### ÉNONCÉ 1
D'après le texte sur Azougui, quelle est la superficie approximative du tell archéologique ?

### EXTRAIT PRÉSENTÉ
------------------------------------------------------------
Mauritanie - Il y a 900 ans

Azougui

La ville oasienne médiévale d’Azougui n’a jamais disparu de la mémoire de Mauritanie : niché à la confluence de plusieurs oueds dans un écrin d’humidité, rare au Sahara, cet ancien centre urbain et agricole, siège d’un pouvoir tribal et point de relai du commerce transsaharien, est aujourd’hui enfoui sous les sables mais fait l’objet de visites pieuses qui en font encore aujourd’hui un objet patrimonial de premier plan à l’échelle nationale.

Vue aérienne du village d’Azougui, établi sur le tell archéologique médiéval © MAAT

Tout comme la plupart des anciennes villes caravanières médiévales du Sahara, le site d’Azougui reste aujourd’hui entièrement à explorer d’un point de vue archéologique. Un premier sondage conduit en 1980-1981, resté sans lendemain, a prouvé le considérable potentiel scientifique de ce gisement, occupé de manière dense pendant plusieurs siècles. Quarante-cinq ans plus tard, la Mission Archéologique d’Azougui et la vallée de Teyart (MAAT) a permis d’engager concomitamment des travaux scientifiques, des opérations patrimoniales et des actions en termes de développement. 

Un retour après 45 ans d'absence

Azougui, identifié par l’auteur arabo-andalou al-Bakrî (XIe siècle) comme le cœur du territoire de la tribu berbère Lamtûna et la région berceau du mouvement almoravide, se présente aujourd’hui comme un tell archéologique d’environ 10 ha au sommet duquel s’est développé, depuis le courant des années 1970 et la sédentarisation massive des populations nomades du Nord de la Mauritanie, un village moderne de plusieurs centaines d’habitants.
------------------------------------------------------------
### ÉNONCÉ 2
Réécrivez les entrées de la ligne contenant « [Pueblo Medical Assistant School facebook] » à la ligne contenant « 16 Bewertungen (332, 1670) », en remplaçant « Makadi Bay » par « Baie de Makadi » sans rien changer d'autre.

[Entrées de pointage de mots et d'éléments]
------------------------------------------------------------
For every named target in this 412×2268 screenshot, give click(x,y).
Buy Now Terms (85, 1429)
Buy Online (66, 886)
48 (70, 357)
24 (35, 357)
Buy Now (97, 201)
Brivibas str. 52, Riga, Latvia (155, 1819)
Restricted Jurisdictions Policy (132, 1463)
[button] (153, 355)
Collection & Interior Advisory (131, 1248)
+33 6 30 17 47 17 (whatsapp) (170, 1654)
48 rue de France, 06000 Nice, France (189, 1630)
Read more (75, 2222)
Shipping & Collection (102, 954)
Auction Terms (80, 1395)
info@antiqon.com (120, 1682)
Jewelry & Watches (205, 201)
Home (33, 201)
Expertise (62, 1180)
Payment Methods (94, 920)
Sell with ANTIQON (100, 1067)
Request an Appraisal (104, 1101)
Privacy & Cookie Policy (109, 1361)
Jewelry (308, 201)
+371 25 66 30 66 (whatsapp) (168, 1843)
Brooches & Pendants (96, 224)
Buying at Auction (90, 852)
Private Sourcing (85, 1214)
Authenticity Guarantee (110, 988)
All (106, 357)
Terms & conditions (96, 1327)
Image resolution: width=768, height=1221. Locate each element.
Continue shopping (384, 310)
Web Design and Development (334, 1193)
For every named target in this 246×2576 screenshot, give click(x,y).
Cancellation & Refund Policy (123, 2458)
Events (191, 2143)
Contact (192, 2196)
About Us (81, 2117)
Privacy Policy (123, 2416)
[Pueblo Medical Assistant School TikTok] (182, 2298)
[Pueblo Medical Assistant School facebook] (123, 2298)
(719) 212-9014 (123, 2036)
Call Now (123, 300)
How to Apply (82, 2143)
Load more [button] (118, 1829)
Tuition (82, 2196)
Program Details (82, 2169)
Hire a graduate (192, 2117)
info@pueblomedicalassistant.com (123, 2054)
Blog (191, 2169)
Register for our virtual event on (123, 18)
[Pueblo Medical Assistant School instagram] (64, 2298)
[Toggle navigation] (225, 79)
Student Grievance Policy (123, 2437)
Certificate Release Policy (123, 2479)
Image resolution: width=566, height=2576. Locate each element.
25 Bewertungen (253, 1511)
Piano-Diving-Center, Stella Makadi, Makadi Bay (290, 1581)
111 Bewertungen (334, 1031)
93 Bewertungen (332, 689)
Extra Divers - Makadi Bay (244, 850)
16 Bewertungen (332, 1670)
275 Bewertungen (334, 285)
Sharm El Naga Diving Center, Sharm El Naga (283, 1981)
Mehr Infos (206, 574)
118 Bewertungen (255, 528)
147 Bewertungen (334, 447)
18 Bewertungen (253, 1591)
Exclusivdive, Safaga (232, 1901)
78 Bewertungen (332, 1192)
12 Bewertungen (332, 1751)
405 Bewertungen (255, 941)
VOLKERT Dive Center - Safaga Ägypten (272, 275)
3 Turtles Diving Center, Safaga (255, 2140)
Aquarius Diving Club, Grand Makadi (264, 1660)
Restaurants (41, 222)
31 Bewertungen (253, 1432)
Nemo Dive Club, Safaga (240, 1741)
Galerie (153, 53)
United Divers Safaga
------------------------------------------------------------
### RÉSULTAT DE L'EXERCICE 1
Environ 10 ha.

### RÉSULTAT DE L'EXERCICE 2
[Pueblo Medical Assistant School facebook] (123, 2298)
(719) 212-9014 (123, 2036)
Call Now (123, 300)
How to Apply (82, 2143)
Load more [button] (118, 1829)
Tuition (82, 2196)
Program Details (82, 2169)
Hire a graduate (192, 2117)
info@pueblomedicalassistant.com (123, 2054)
Blog (191, 2169)
Register for our virtual event on (123, 18)
[Pueblo Medical Assistant School instagram] (64, 2298)
[Toggle navigation] (225, 79)
Student Grievance Policy (123, 2437)
Certificate Release Policy (123, 2479)
Image resolution: width=566, height=2576. Locate each element.
25 Bewertungen (253, 1511)
Piano-Diving-Center, Stella Makadi, Baie de Makadi (290, 1581)
111 Bewertungen (334, 1031)
93 Bewertungen (332, 689)
Extra Divers - Baie de Makadi (244, 850)
16 Bewertungen (332, 1670)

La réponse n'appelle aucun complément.